***** Material to process *****

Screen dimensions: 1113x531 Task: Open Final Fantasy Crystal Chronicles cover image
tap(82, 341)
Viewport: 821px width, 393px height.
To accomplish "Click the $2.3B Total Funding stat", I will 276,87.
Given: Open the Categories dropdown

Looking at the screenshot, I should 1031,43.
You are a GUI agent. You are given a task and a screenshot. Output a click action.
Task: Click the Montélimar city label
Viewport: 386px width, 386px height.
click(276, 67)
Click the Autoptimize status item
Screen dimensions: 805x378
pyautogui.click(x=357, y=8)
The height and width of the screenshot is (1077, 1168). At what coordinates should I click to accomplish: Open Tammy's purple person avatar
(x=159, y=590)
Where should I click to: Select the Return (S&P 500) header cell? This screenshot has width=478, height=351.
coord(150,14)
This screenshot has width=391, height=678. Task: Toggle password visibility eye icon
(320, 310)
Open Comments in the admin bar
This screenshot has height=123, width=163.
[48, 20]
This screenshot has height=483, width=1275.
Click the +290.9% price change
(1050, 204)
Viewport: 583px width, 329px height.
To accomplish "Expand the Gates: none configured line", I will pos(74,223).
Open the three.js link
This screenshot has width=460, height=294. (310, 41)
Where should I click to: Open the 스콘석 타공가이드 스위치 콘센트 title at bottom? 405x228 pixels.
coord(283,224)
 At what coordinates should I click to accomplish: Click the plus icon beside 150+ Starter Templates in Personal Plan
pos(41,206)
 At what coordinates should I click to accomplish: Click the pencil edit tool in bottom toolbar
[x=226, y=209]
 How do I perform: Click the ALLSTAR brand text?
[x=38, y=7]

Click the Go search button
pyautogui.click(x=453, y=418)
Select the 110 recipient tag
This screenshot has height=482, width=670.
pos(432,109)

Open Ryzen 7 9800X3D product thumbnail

*****

Check which lines of the entries hold the word "will", then please give only how many there are.

2